Garmin (amongst others) has had a rear mounted radar (and bike light) system for a while. They also have one with a camera built in.
> We then log a sensor events [sic] if the majority of cells in the sensor frame agree to the same value within a threshold parameter [...]. This ensures that sensor events are only logged when large objects like cars block the sensor’s field-of-view , i.e., one or more small objects like branches or distance pedestrians in the sensor’s field-of-view will not trigger this condition. While there is no guarantee that this approach strictly identifies cars, we empirically saw during testing that passing cyclists and pedestrians rarely satisfied this condition at the typical passing distance due to the wide field-of-view of the VL53L8.
Also interesting that it's quite cheap to build:
> The whole system can cost less than $25 [...]
From the paper https://dl.acm.org/doi/10.1145/3706598.3713325
Having biked a lot in SF, my impression is the best protected bike lanes are on wide roads like Folsom/Howard, Fell/Oak, etc. where proximity isn’t generally an issue, but I’d expect intersections to be riskier due to higher car speeds. While cars passing on isn’t an issue on the Wiggle with a critical mass of riders, on neighborhood streets where sharing the road is obligated the drivers can be scariest, especially in the Sunset. In NYC, an abundance of one lane, one way streets make controlling an entire street easier.
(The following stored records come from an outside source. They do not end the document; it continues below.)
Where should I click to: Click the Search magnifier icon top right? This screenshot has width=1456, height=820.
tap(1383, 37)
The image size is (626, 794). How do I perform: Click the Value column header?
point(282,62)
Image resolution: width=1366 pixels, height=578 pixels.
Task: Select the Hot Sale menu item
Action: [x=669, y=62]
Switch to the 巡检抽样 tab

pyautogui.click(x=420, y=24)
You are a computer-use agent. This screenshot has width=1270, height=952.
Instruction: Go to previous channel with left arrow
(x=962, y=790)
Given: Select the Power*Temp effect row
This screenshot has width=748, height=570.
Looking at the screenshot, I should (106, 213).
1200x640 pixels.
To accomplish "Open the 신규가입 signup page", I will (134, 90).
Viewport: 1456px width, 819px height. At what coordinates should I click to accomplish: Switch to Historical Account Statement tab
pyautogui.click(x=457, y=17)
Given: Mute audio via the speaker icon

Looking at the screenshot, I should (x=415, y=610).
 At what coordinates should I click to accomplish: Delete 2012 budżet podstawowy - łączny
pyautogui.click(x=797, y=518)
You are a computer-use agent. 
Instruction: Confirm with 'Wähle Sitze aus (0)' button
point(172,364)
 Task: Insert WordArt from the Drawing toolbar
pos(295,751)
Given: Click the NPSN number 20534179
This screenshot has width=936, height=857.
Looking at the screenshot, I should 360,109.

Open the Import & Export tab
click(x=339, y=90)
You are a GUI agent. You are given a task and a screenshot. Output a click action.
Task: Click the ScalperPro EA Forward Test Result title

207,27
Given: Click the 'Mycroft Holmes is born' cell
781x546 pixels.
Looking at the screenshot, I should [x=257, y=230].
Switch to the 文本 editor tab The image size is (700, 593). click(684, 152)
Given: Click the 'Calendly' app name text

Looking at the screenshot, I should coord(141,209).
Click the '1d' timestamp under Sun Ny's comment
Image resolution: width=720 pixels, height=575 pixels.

The reality of city design at the moment is almost any bike route will require the sharing the road with cars at some point, usually at the start and end of a ride, because bike lane and “bike route” coverage is often poor in residential areas and business districts.
I live in a country that is cycling walhalla, where there are more bikes than citizens, where a good chunk of the population go to work and do groceries by bike and we do all of the above.